» **PROVIDED RECORDS**:
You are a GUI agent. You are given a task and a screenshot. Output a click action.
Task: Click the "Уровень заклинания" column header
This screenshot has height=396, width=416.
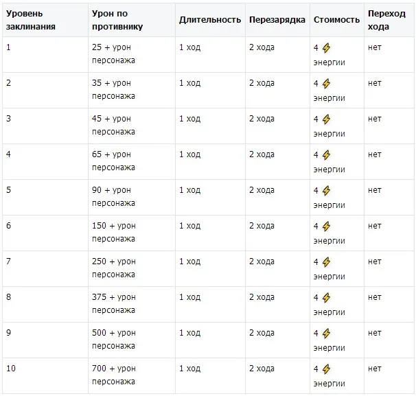[30, 21]
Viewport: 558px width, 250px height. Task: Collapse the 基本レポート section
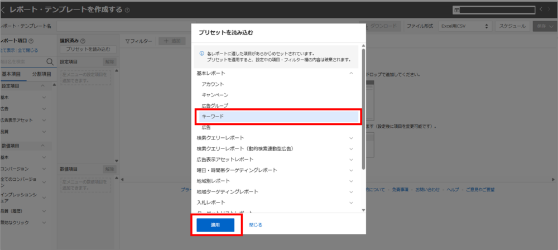(x=351, y=73)
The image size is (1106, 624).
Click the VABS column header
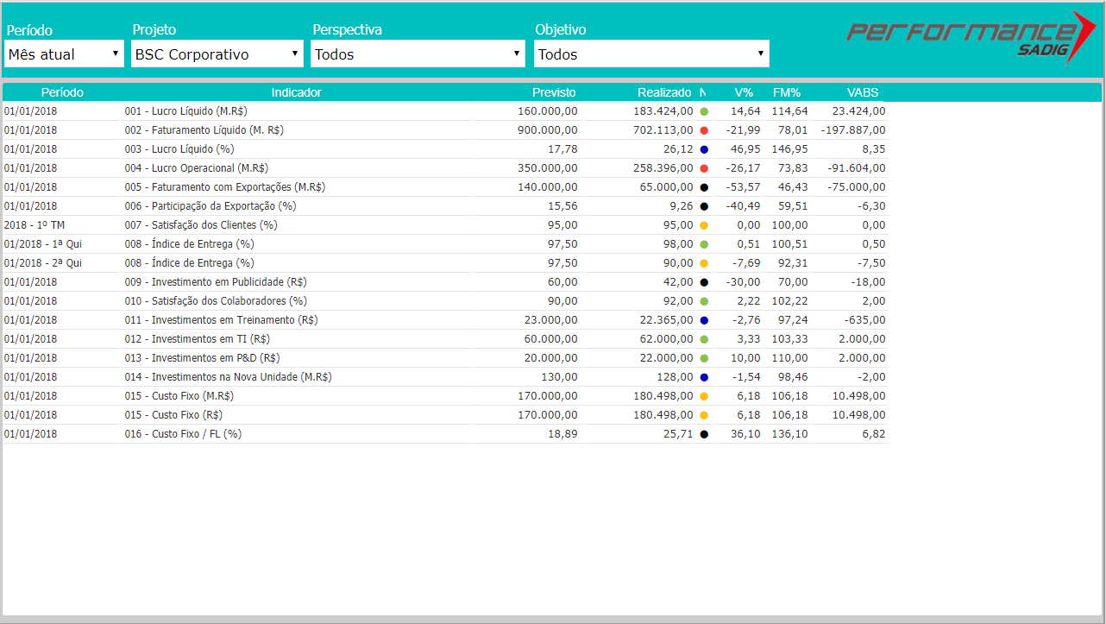pos(863,92)
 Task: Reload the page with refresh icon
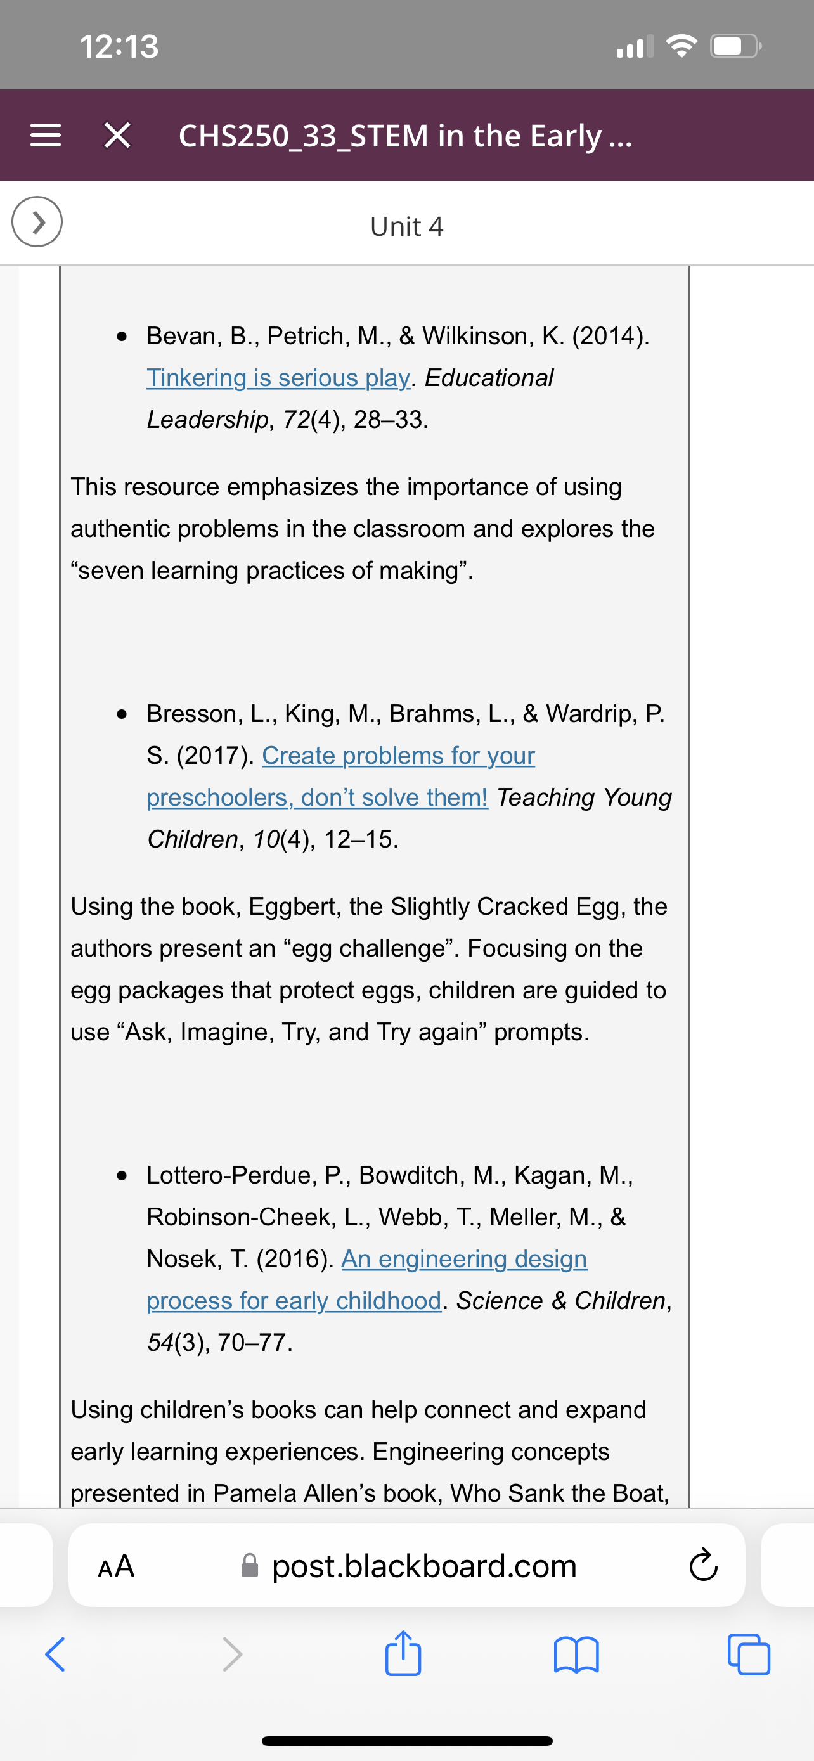pyautogui.click(x=703, y=1566)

» **DIRECTIONS**: Every line from the one with "Click the VABS column header" through the last line of the material gets printed exactly, and nothing more. Omit the pictures.

» **ANSWER SPACE**:
Click the VABS column header
pos(863,92)
 Task: Reload the page with refresh icon
pyautogui.click(x=703, y=1566)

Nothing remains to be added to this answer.